### Record extracts:
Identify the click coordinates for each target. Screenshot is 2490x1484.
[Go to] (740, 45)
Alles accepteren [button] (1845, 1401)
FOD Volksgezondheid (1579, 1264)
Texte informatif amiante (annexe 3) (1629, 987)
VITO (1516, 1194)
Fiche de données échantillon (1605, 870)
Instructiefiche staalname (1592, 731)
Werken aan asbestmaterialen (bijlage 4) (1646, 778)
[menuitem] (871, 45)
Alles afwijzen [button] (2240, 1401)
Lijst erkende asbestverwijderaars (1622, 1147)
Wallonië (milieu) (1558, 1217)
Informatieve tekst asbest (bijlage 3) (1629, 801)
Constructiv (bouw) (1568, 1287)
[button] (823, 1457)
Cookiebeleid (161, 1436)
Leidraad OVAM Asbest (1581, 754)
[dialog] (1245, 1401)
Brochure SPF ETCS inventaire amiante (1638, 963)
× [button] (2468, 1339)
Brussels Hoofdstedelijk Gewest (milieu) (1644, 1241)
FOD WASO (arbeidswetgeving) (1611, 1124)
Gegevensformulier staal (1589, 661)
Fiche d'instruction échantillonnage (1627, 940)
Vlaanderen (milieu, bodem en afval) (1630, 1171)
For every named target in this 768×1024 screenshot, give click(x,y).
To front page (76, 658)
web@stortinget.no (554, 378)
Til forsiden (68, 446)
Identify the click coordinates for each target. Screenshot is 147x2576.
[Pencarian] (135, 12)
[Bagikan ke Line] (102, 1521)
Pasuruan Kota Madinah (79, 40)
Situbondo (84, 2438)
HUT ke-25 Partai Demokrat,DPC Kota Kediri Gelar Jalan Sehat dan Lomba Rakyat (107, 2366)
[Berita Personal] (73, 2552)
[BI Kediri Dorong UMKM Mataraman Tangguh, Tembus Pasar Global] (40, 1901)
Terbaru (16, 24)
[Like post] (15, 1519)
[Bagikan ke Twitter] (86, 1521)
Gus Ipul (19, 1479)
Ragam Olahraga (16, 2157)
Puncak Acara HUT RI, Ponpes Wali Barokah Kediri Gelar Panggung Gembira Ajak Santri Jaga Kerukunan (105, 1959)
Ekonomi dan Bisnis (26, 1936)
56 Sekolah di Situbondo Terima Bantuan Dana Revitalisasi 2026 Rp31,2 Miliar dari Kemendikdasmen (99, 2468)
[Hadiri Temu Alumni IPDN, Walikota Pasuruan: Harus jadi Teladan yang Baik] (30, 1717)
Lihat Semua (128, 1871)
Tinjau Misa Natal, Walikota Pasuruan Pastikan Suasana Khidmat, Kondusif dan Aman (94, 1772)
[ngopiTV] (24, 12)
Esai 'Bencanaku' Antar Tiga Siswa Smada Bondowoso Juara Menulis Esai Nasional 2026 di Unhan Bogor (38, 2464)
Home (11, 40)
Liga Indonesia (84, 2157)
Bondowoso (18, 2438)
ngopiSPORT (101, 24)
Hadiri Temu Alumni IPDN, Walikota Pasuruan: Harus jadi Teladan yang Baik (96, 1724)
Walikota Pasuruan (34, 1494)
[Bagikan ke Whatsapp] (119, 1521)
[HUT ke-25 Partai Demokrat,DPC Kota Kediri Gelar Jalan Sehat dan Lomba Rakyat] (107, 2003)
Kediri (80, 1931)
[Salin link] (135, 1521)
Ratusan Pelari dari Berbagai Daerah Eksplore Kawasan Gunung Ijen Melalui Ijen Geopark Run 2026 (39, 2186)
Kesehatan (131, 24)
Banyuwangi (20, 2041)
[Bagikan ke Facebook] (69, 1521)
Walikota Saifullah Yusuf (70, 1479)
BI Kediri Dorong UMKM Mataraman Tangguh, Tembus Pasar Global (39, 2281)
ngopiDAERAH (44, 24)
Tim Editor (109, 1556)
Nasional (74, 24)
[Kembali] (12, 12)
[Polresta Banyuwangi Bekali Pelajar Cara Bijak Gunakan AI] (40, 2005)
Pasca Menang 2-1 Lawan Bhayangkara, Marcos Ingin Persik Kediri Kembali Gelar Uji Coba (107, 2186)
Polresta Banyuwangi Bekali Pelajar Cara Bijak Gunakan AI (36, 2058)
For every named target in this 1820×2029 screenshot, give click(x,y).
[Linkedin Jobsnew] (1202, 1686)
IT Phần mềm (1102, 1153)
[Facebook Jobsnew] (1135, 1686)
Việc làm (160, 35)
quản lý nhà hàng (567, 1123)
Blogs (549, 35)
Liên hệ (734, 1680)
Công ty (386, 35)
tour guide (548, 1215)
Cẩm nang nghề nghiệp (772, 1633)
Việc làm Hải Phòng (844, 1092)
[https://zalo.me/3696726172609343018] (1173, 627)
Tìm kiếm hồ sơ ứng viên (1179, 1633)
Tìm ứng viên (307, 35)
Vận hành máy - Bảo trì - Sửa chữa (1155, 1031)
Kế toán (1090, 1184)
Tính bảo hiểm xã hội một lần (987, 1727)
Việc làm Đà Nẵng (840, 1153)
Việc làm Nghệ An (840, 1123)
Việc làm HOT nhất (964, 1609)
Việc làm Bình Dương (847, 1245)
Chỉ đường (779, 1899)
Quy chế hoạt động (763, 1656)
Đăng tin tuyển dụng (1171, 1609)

### Activity:
Look through the entries above and count each line holding "Dorong"; report the count alone.

### Output below:
2